PODANE ZADANIE: Czy przepiszesz cały poniższy materiał wiernie, wiersz po wierszu, bez żadnych zmian?

WIERSZE DANYCH:

----------

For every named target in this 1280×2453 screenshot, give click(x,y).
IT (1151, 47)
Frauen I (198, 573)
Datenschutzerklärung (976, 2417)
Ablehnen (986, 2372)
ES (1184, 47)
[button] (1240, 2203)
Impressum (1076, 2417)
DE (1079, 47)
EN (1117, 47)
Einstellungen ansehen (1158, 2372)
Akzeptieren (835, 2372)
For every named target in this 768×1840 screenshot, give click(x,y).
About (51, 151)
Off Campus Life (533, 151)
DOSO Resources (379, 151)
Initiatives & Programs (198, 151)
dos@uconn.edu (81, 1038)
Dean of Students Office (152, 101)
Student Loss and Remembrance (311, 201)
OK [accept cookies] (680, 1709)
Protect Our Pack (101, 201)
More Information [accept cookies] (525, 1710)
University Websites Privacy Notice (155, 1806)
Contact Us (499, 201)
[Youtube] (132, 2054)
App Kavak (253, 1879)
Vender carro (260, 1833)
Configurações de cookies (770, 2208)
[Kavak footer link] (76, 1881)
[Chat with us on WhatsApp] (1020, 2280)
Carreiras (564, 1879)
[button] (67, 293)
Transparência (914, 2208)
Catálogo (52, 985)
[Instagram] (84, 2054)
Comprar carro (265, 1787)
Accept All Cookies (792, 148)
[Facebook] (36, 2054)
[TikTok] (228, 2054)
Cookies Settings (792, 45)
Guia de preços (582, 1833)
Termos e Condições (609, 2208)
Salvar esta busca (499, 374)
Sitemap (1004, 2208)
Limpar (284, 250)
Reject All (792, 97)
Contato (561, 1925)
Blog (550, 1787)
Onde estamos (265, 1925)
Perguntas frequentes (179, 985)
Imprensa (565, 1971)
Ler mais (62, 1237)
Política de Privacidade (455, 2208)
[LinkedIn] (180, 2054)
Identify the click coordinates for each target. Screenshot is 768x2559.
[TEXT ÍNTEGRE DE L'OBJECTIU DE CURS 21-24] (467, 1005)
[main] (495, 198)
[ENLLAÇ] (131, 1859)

----------

POPRAWNY WYNIK:
For every named target in this 1280×2453 screenshot, give click(x,y).
IT (1151, 47)
Frauen I (198, 573)
Datenschutzerklärung (976, 2417)
Ablehnen (986, 2372)
ES (1184, 47)
[button] (1240, 2203)
Impressum (1076, 2417)
DE (1079, 47)
EN (1117, 47)
Einstellungen ansehen (1158, 2372)
Akzeptieren (835, 2372)
For every named target in this 768×1840 screenshot, give click(x,y).
About (51, 151)
Off Campus Life (533, 151)
DOSO Resources (379, 151)
Initiatives & Programs (198, 151)
dos@uconn.edu (81, 1038)
Dean of Students Office (152, 101)
Student Loss and Remembrance (311, 201)
OK [accept cookies] (680, 1709)
Protect Our Pack (101, 201)
More Information [accept cookies] (525, 1710)
University Websites Privacy Notice (155, 1806)
Contact Us (499, 201)
[Youtube] (132, 2054)
App Kavak (253, 1879)
Vender carro (260, 1833)
Configurações de cookies (770, 2208)
[Kavak footer link] (76, 1881)
[Chat with us on WhatsApp] (1020, 2280)
Carreiras (564, 1879)
[button] (67, 293)
Transparência (914, 2208)
Catálogo (52, 985)
[Instagram] (84, 2054)
Comprar carro (265, 1787)
Accept All Cookies (792, 148)
[Facebook] (36, 2054)
[TikTok] (228, 2054)
Cookies Settings (792, 45)
Guia de preços (582, 1833)
Termos e Condições (609, 2208)
Salvar esta busca (499, 374)
Sitemap (1004, 2208)
Limpar (284, 250)
Reject All (792, 97)
Contato (561, 1925)
Blog (550, 1787)
Onde estamos (265, 1925)
Perguntas frequentes (179, 985)
Imprensa (565, 1971)
Ler mais (62, 1237)
Política de Privacidade (455, 2208)
[LinkedIn] (180, 2054)
Identify the click coordinates for each target. Screenshot is 768x2559.
[TEXT ÍNTEGRE DE L'OBJECTIU DE CURS 21-24] (467, 1005)
[main] (495, 198)
[ENLLAÇ] (131, 1859)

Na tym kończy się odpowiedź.